Supplied entries.
_ _ _ _ _

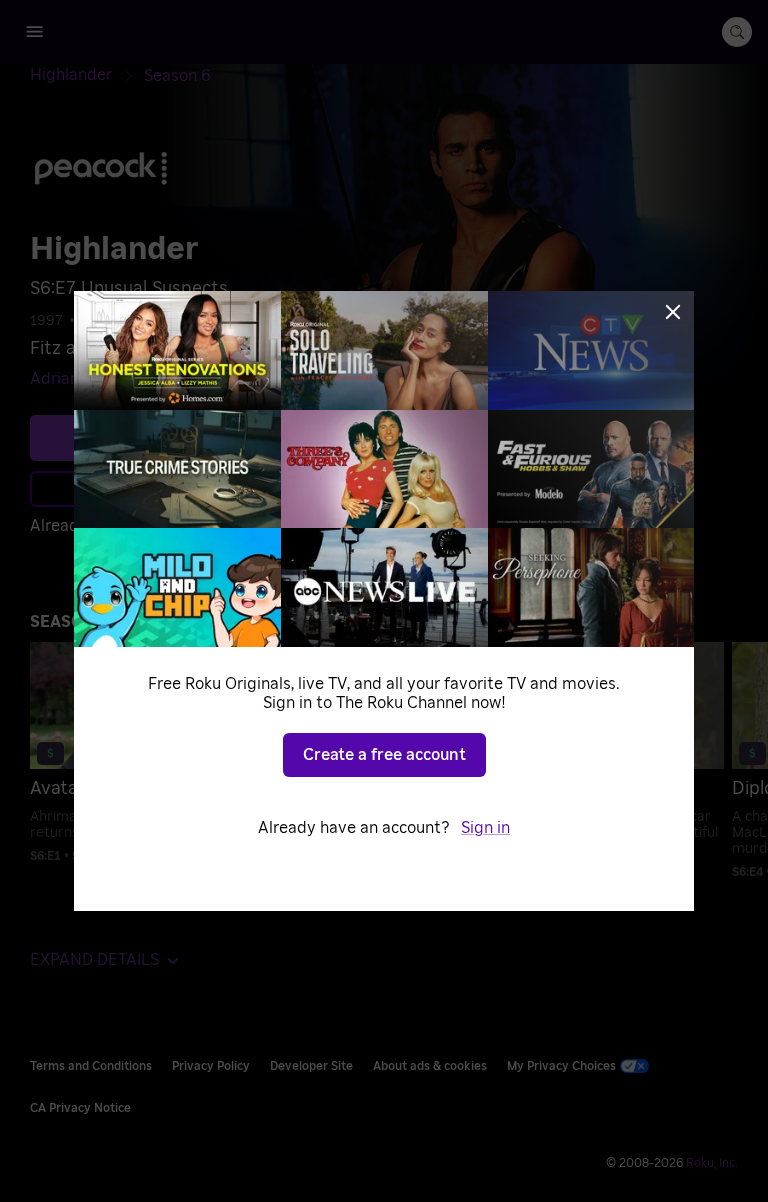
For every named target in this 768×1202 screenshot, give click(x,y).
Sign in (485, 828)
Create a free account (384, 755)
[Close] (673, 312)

_ _ _ _ _

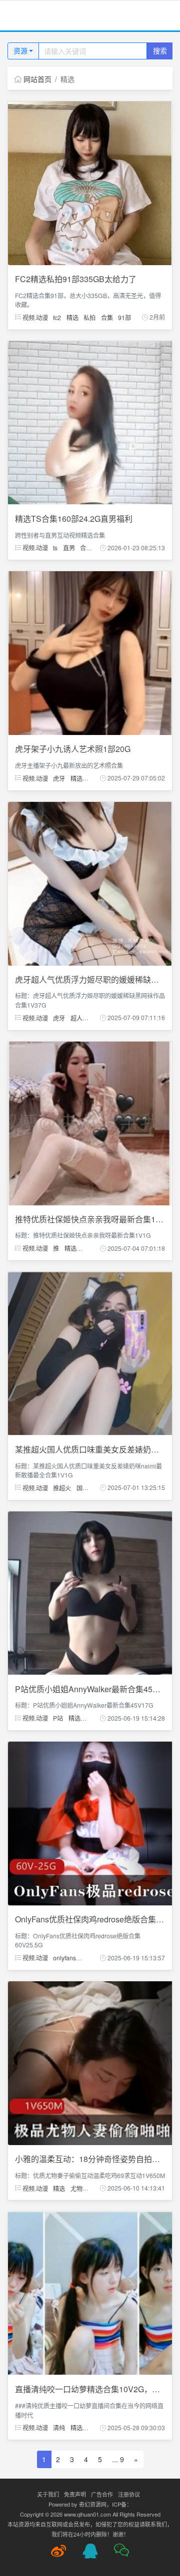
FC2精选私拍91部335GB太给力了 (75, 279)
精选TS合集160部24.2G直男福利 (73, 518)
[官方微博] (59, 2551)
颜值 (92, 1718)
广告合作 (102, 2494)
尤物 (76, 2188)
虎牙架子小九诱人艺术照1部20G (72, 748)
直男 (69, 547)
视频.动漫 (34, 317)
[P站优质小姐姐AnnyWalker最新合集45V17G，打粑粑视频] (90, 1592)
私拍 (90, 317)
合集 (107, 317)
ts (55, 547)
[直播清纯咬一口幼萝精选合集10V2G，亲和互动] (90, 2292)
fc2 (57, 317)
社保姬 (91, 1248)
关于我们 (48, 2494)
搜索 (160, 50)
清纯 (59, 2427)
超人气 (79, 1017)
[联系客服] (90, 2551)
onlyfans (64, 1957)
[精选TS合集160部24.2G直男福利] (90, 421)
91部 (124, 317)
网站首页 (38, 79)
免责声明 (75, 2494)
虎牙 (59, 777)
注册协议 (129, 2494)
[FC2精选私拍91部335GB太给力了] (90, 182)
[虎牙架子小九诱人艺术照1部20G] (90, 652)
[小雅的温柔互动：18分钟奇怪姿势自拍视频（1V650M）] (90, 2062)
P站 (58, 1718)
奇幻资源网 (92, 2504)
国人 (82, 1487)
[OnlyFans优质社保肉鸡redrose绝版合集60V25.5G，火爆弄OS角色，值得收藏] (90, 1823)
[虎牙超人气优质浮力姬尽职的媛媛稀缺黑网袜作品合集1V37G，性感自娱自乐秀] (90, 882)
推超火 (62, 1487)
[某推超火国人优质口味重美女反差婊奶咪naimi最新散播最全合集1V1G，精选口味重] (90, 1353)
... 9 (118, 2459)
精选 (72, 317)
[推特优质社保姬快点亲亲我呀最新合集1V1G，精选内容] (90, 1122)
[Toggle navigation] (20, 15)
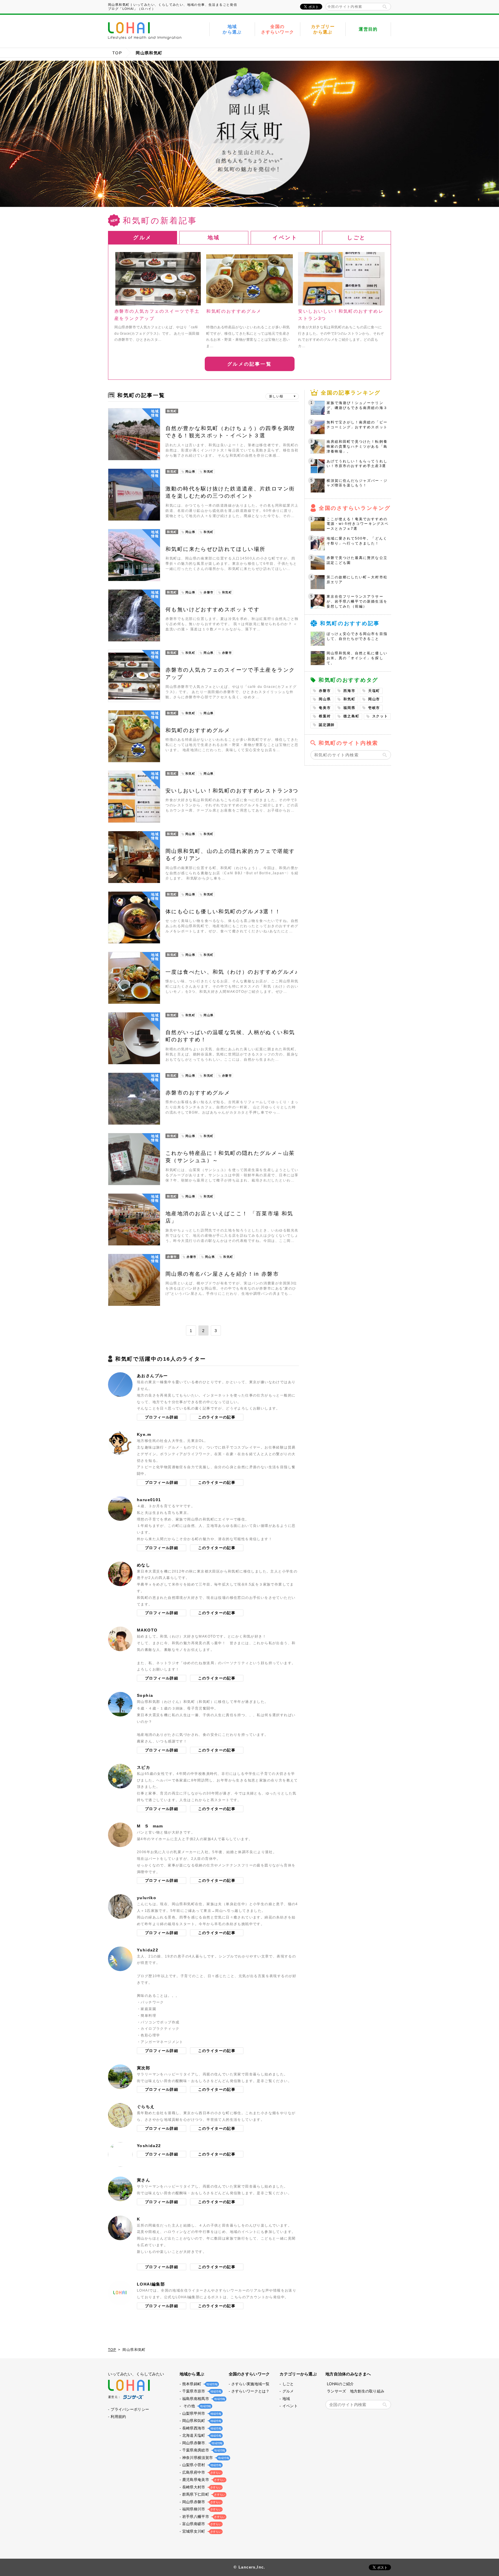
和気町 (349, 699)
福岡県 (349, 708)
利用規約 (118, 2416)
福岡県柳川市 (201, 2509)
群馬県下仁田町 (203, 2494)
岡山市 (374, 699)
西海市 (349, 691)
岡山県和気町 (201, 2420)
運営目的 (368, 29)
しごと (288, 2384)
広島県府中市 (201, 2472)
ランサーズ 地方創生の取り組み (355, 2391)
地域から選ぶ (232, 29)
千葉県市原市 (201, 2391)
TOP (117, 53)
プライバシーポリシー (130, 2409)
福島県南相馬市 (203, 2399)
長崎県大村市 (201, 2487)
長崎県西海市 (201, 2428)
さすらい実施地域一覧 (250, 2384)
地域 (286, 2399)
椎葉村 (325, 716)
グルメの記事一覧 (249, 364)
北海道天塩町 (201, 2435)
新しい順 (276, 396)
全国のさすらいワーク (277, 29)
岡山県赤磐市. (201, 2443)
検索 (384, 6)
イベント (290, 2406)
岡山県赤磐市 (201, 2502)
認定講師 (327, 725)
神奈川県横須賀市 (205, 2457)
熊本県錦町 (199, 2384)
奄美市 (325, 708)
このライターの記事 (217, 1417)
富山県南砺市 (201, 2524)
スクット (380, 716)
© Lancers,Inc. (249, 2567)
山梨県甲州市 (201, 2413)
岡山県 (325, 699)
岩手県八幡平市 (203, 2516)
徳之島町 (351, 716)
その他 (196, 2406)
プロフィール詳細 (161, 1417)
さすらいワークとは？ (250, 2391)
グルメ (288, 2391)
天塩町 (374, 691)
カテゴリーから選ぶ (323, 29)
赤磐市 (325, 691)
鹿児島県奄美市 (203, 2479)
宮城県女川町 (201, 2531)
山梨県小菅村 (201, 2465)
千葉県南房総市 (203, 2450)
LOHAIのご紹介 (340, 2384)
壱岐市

_ _ _ _ _

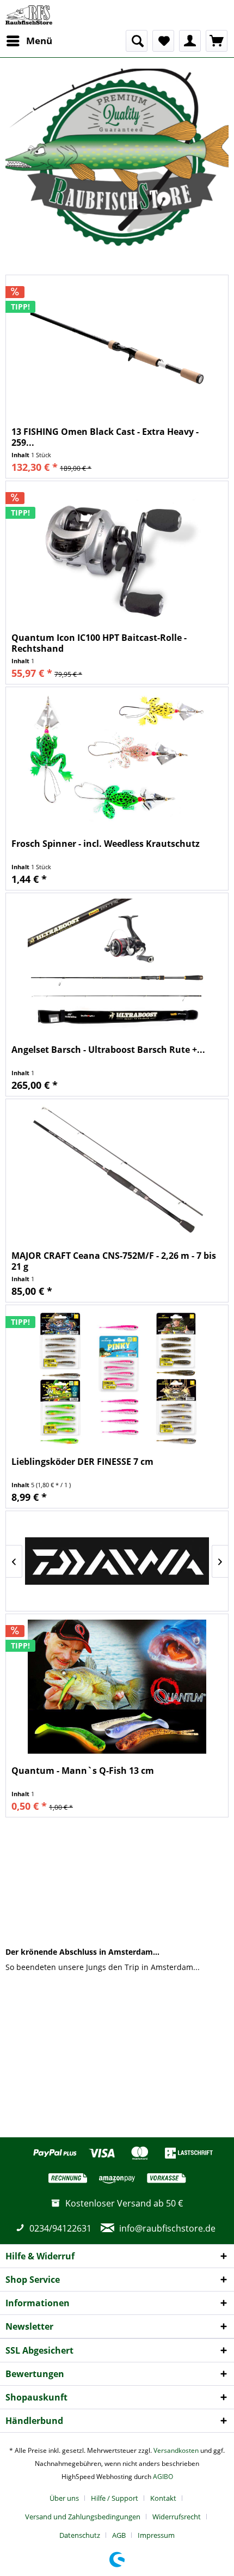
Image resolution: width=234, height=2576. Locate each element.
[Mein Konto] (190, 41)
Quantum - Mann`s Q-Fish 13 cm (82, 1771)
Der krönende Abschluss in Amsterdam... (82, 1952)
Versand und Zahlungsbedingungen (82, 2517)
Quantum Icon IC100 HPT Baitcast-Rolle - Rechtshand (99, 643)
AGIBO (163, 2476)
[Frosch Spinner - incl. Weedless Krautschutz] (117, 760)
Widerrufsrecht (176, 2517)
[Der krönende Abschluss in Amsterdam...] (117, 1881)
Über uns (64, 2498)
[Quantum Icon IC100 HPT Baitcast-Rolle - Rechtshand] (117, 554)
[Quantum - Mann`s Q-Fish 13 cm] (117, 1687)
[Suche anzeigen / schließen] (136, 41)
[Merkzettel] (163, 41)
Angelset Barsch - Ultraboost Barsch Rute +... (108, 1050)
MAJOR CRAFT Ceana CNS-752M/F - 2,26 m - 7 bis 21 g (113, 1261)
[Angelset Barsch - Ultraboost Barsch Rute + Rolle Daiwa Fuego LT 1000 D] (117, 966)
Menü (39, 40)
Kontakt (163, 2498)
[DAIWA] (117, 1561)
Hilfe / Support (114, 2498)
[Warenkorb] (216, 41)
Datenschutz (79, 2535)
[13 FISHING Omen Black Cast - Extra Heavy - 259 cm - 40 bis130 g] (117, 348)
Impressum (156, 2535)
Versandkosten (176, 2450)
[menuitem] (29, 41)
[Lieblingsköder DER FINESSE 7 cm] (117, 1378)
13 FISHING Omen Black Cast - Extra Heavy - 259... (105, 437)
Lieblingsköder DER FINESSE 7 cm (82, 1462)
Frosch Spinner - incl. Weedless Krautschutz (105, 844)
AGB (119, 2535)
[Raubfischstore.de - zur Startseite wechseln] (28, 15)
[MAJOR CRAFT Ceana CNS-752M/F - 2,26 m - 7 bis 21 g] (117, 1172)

_ _ _ _ _

The task.
Each line in the entries above, starting at the line with "ts (55, 547)" and ending at the line with "P站 (58, 1718)", is to be printed exactly, and only those lines.

Output.
ts (55, 547)
[直播清纯咬一口幼萝精选合集10V2G，亲和互动] (90, 2292)
fc2 (57, 317)
社保姬 (91, 1248)
关于我们 (48, 2494)
搜索 (160, 50)
清纯 (59, 2427)
超人气 (79, 1017)
[联系客服] (90, 2551)
onlyfans (64, 1957)
[精选TS合集160部24.2G直男福利] (90, 421)
91部 (124, 317)
网站首页 (38, 79)
免责声明 (75, 2494)
虎牙 (59, 777)
注册协议 (129, 2494)
[FC2精选私拍91部335GB太给力了] (90, 182)
[虎牙架子小九诱人艺术照1部20G] (90, 652)
[小雅的温柔互动：18分钟奇怪姿势自拍视频（1V650M）] (90, 2062)
P站 (58, 1718)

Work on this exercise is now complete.